Все три героя славят Солнце. Но не лишним будет здесь напомнить читателю, что М. отнюдь не славил его, почитая его оком одного слепца, потому он смотрел на Солнце не снизу вверх, как смертные, но сверху вниз…
Все три – горячи, как отвердевший осколок Солнца.
И все три в конце концов – как итог итогов бытия их – сгорают в невозможном: милостью невозможного и  ради невозможного.
Все три – герои в исконном смысле. Полубоги. Всех трех Данте поместил бы в самые нижние круги ада.
Выше я писал, что мысли, идеи, чаяния привели в конце концов к краху и ночи. Но именно краха и ночи они и желали. Все три героя. – Ибо подпали под третье: под правую руку Иалдаваофа: под Люцифера. – Преломление одной Зари.
Для обывателя все три – попросту невменяемы и бесноваты. На деле бесноват и невменяем обыватель. – Быть одержимым Люцифером, отцом Я, или же Христом, царем Света, – вовсе не то же, что быть одержимым Ариманом или Иалдаваофом, слепцом par excellence. «Тьма объяла их» – сказал бы православный; на деле же, объял их если и не свет горний, то пламень, – стали они пламенем: тенью от света горнего.
У трех главных героев поэмы есть – поверх прочих, менее важных – одно важное отличие: Мери-ра преимущественно исполнен духа Иалдаваофа, коварного и слепого создателя, выдающего себя за единого Бога (идеи примата земного порядка, строгой иерархии и пр.), в небольшой мере – Аримана (неверие в небо, главенство плоти и пр.) – пусть и на более благородный и честный лад, нежели Акеро-Астерион критской поэмы, потому что Мери-ра имеет в себе также немало и от Люцифера, и Христа; Эх-не-йот – до Странника – исполнен духа Христа, а после преимущественно духом Люцифера: с рудиментами духа Христа; Странник – Люцифером [43].  – Все та же Четверица. Или Крест – две линии, пересекающие центр: сердце человека. Христос – на самой вершине, в самом низу – его прямая противоположность Ариман, зло абсолютное; слева – Иалдаваоф, а справа его противоположность – Люцифер, зло относительное.  – По меньшей мере, две силы из Четверицы – то, с чем  пневматику должно бороться, – самое малое в личной судьбе. Отсюда сакральная теомахия. – Стоит добавить: я воспринимаю Христа вполне гностически и ставлю на самую вершину: как посланника и вестника Бога Неизглаголанного [44]. Христа неизвестного, Христа до сих пор не прочитанного Завета. Трехликое зло: слева – Яхве-Иалдаваоф, внизу – Ариман, справа – Люцифер. Вверху – Христос (и еще выше – Бог Неизглаголанный, или Единое неоплатоников). К Христу, как ни странно, вполне может – на первых порах и только и строго поначалу – вести и Иалдаваоф, и Люцифер, но дабы не пасть, а напротив устремиться прямо ввысь, – их надобно вовремя отбросить, что крайне непросто. Этого-то и не делают герои ни критской, ни египетской поэм. – Преломление одной Зари: которая и сама есть преломление…

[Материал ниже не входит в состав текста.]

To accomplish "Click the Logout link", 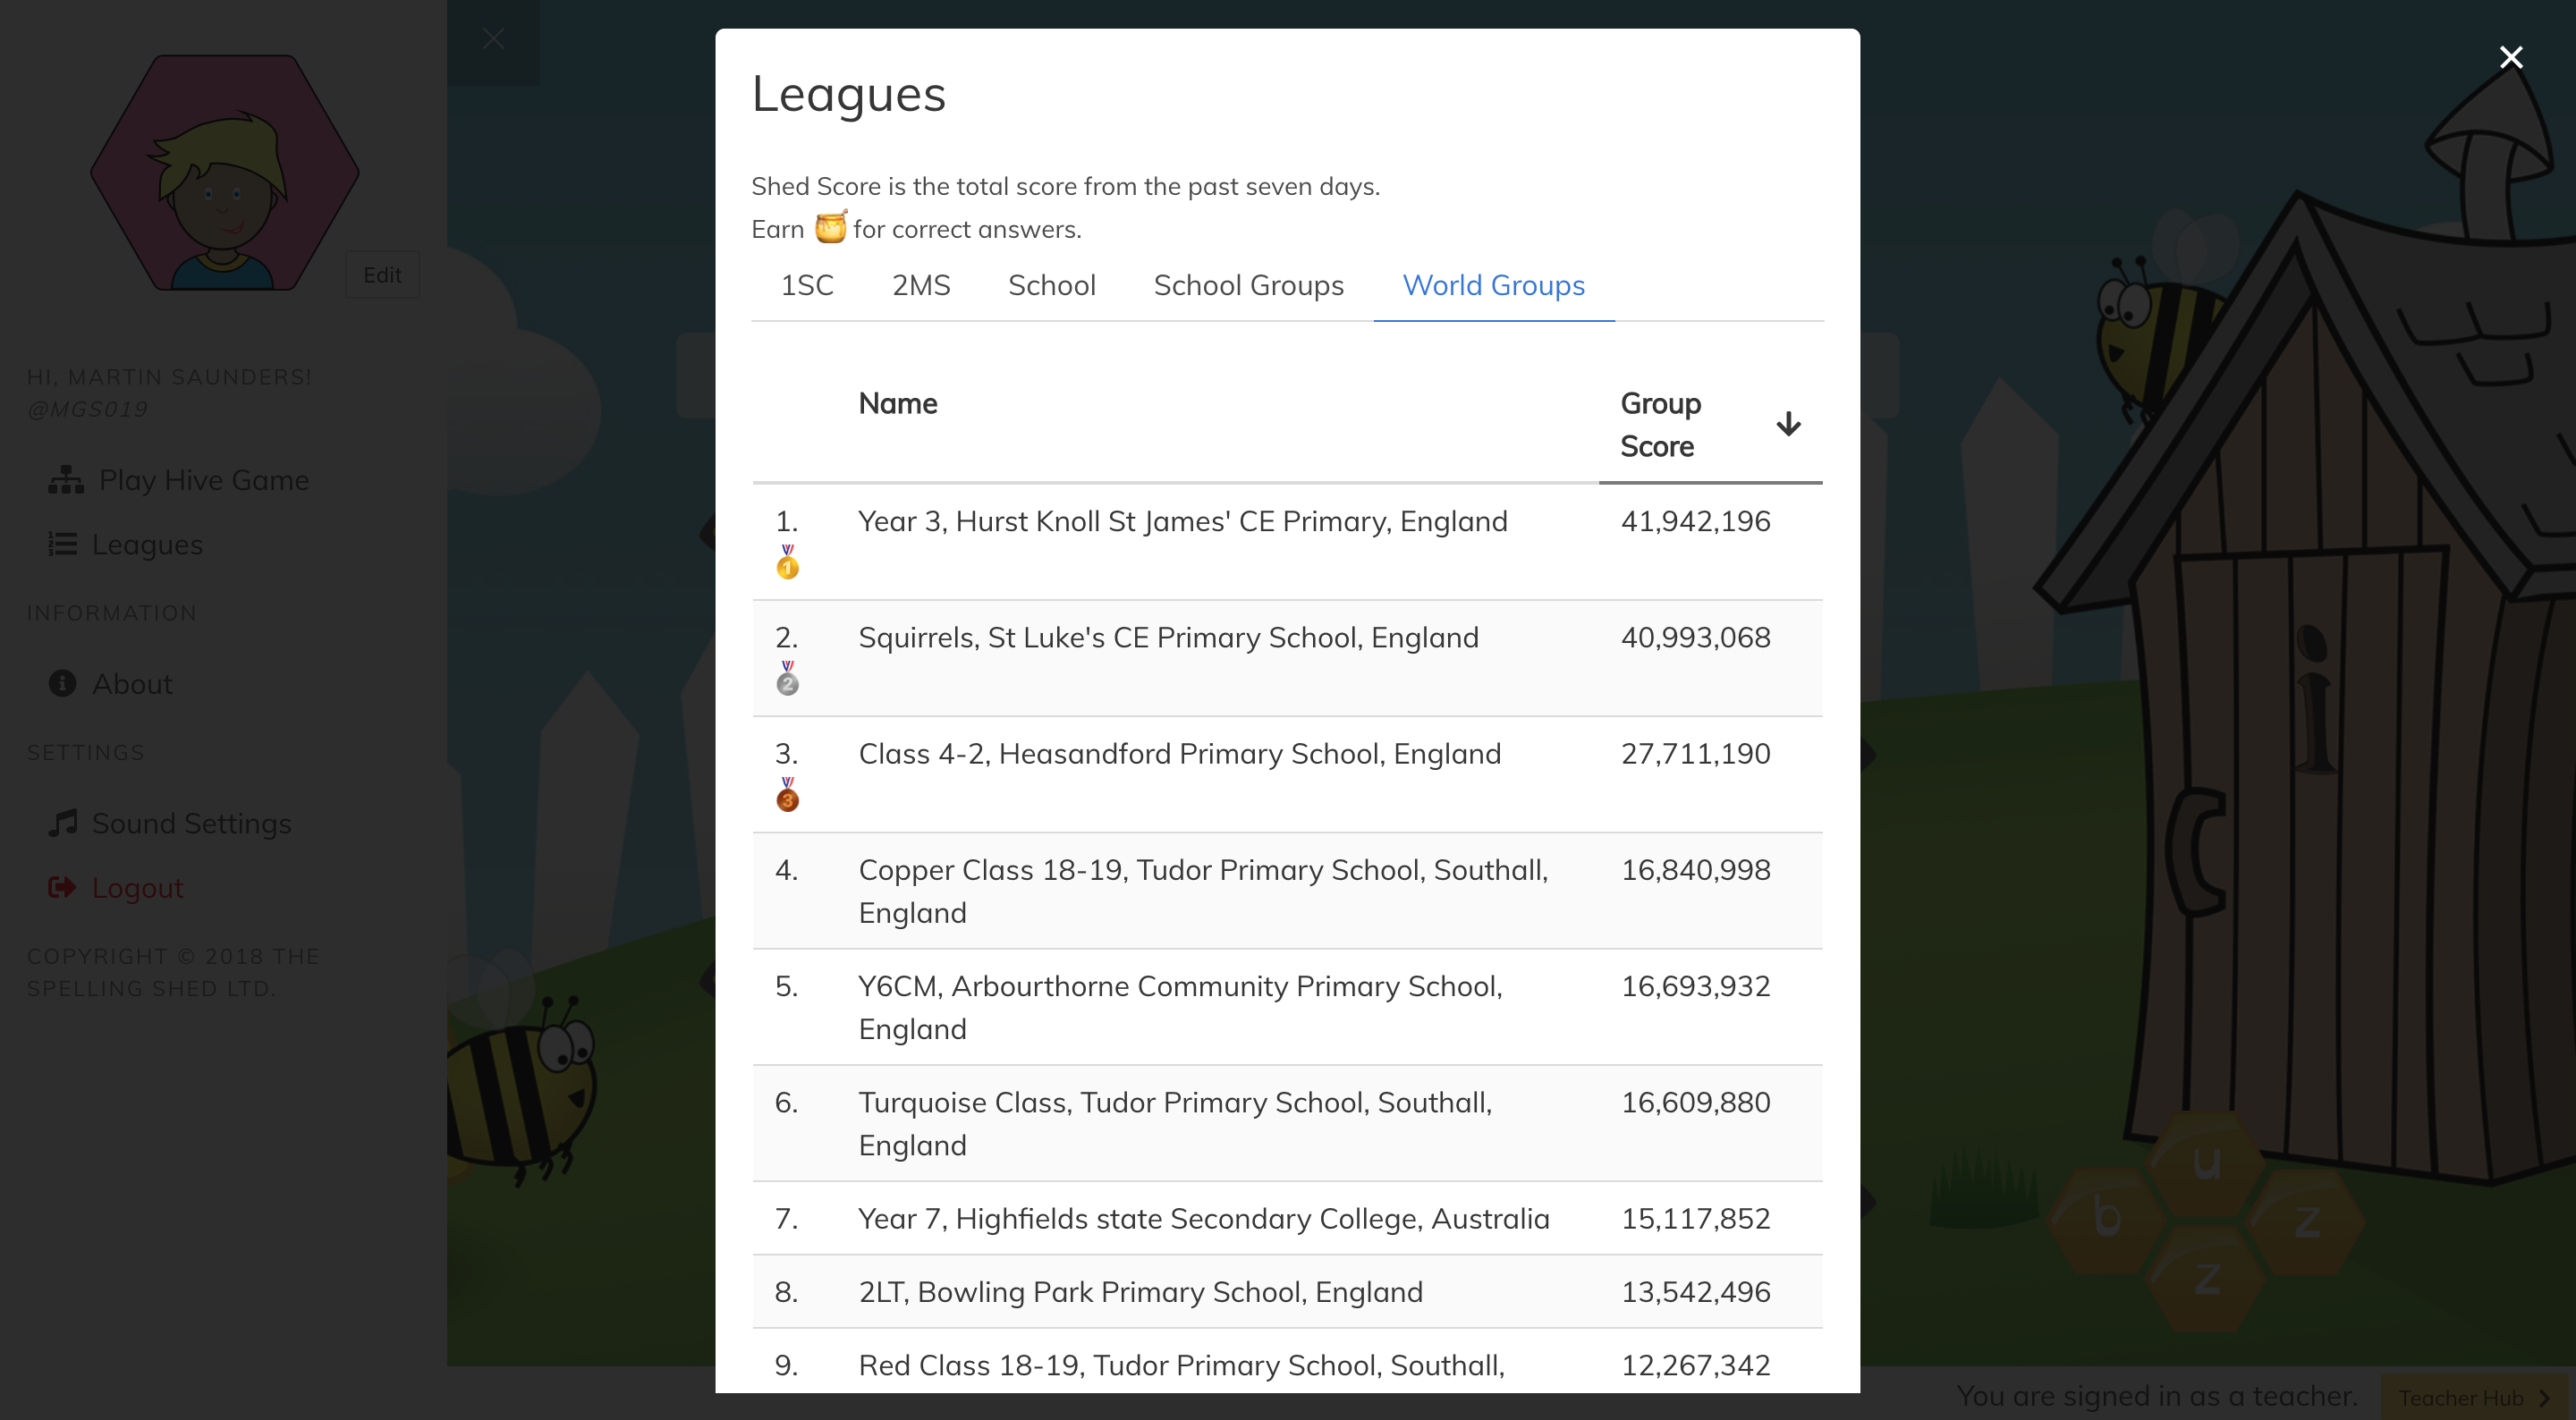I will pyautogui.click(x=137, y=888).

И Мери-ра, и Эх-не-йот, любимцы Солнца, говорят о Страннике. Две точки зрения о Страннике: проклинающая (Мери-ра) и внемлющая, благословляющая (Эх-не-йот). Две субъективности, рождающие объективность. Но это менее всего говорение и не сказы, но – моления и воззвания.  Мери-ра молится Эх-не-йоту, а тот Страннику, от которого его отлучила судьба.

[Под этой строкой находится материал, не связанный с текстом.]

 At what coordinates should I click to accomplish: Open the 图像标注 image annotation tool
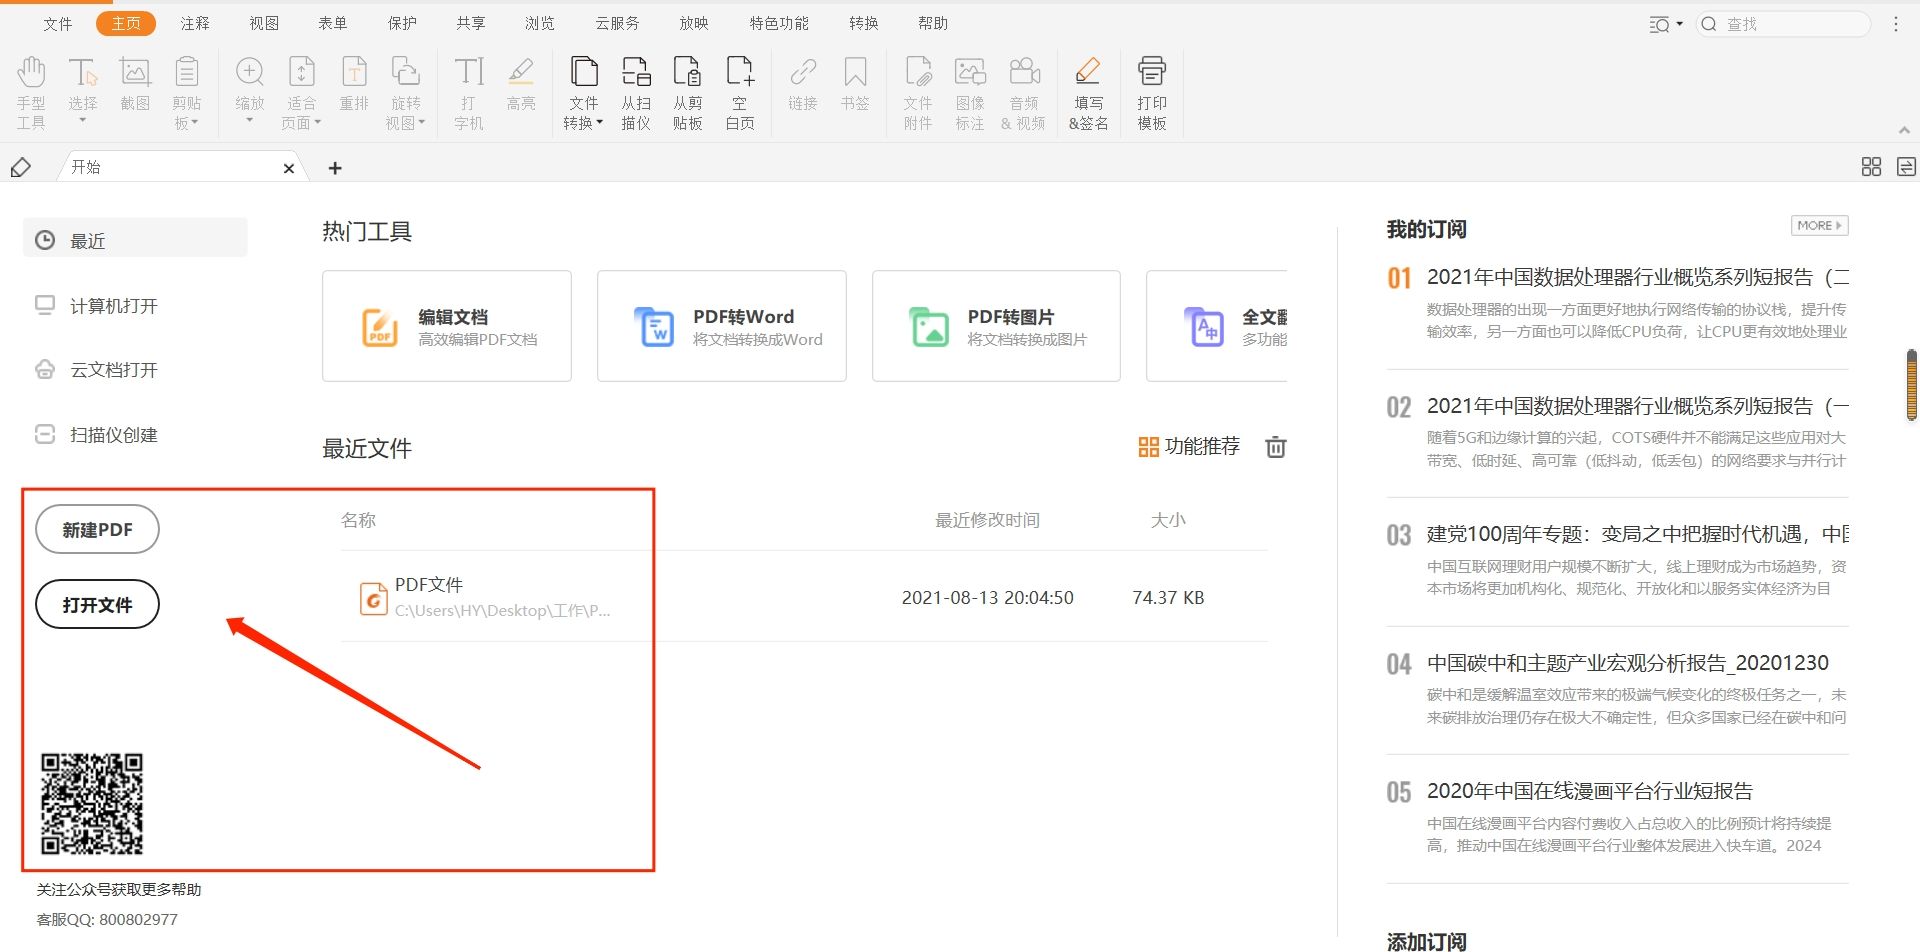coord(969,90)
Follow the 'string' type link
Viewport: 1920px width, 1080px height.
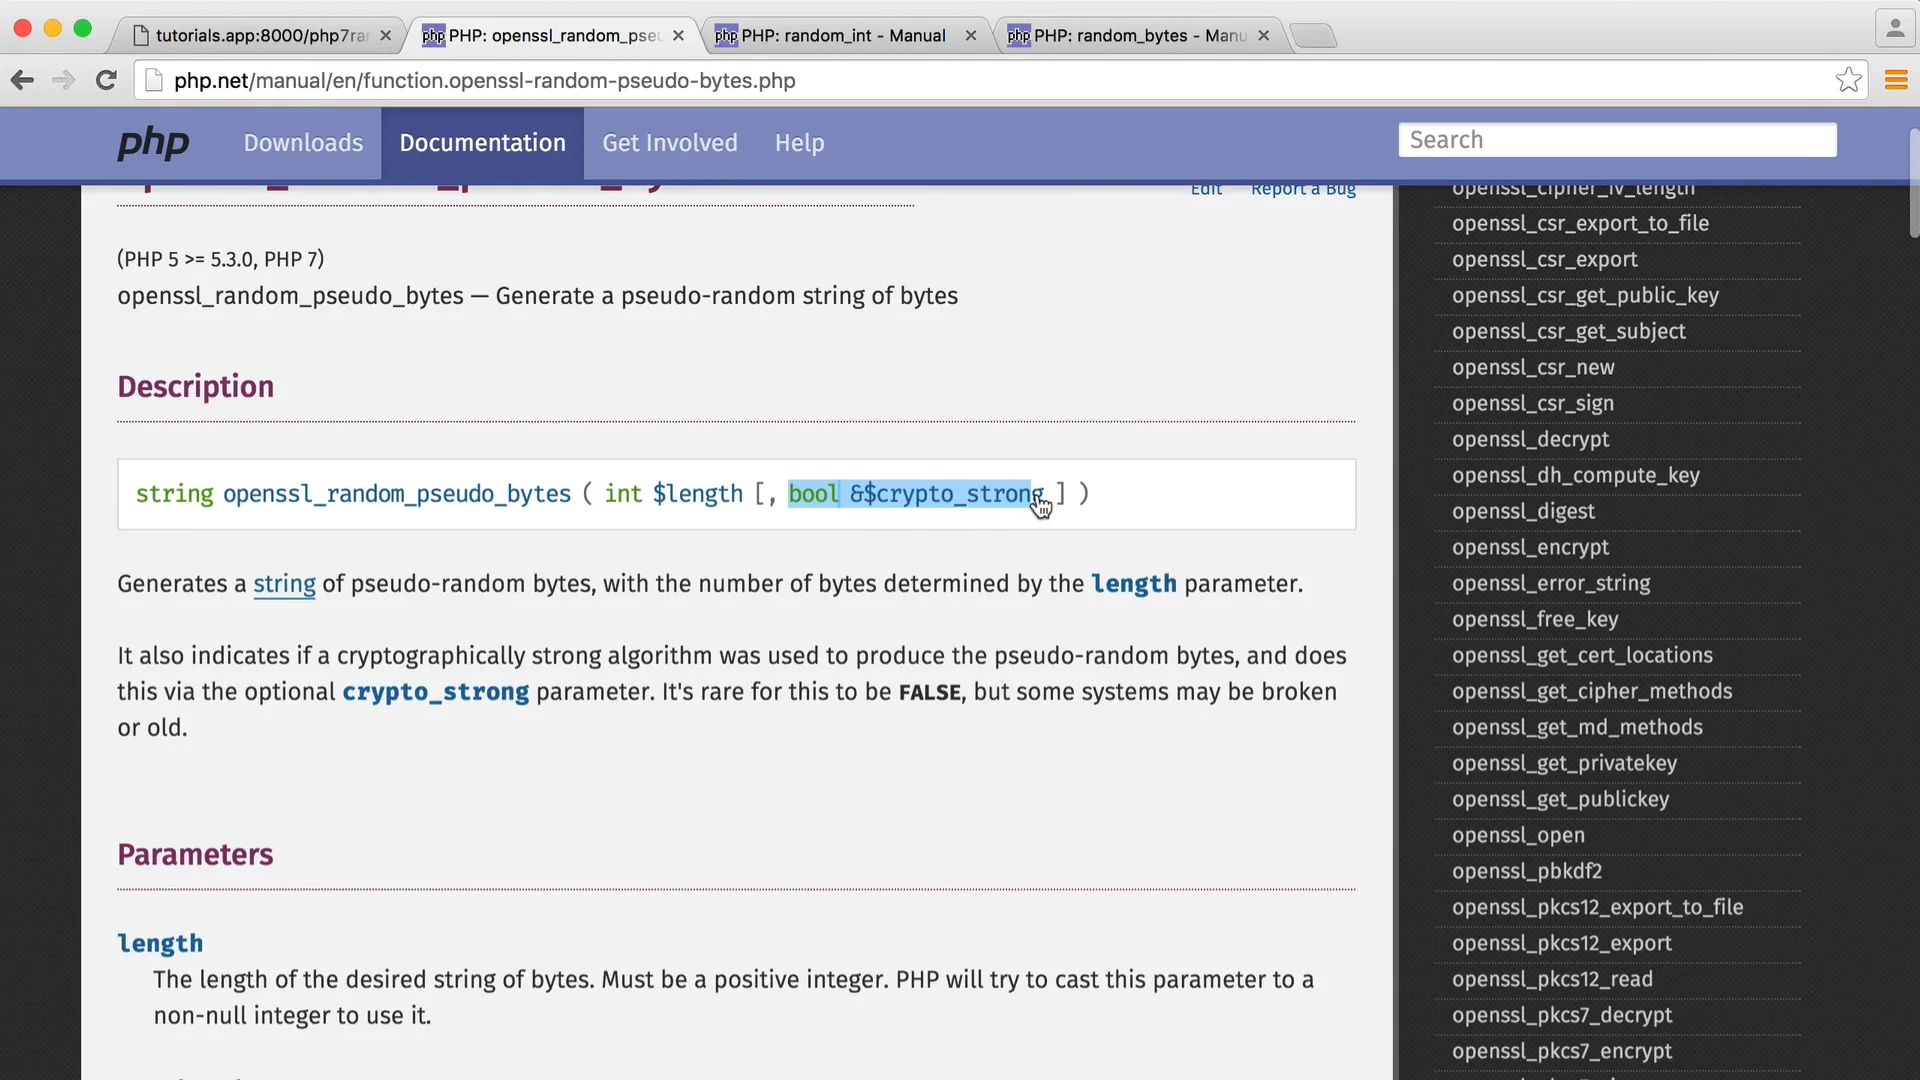(x=284, y=584)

И Мери-ра, и Странник говорят об Эх-не-йоте: первый его благословляет, второй – нет, не проклинает, но именно отчитывает: за рождение не Зари, но преломления одной Зари (еще раз: не ведая и даже не догадываясь, что и сама Заря эта есть преломление и искажение истины более высокой).
***
Все герои мои — стрелы и крены от должного: от Христа. 
;
Мери-ра
Из древнего рода Гелиопольских жрецов Солнца, когда-то пламенный ревнитель Амона, любимый ученик Птамоза, Мерира изменил ему и перешел в веру Атона. Царь очень любил его. «Ты один был послушен ученью моему, и никто, кроме тебя», — сказал ему при посвященьи в сан великого жреца.

Д. Мережковский

Там стоял великий жрец бога Атона, Мерира, сын Нехтанеба.
Дио поразило лицо его еще на празднике Солнца, и часто потом, вглядываясь в него, не могла она понять, привлекает ли ее или отталкивает это лицо.
Он был немного похож на Таммузадада: та же каменная тяжесть в обоих лицах; но в том — что-то жалкое, детское, а в этом — безнадежно-взрослое. Каменная тяжесть — в низко нависших бровях, в неподвижно-пристальных, но как будто слепых, глазах, в широких скулах, в крепко стиснутых челюстях и в крепко сжатых, как будто в вечной горечи запекшихся, губах, с постоянной готовностью к усмешке и невозможностью улыбки.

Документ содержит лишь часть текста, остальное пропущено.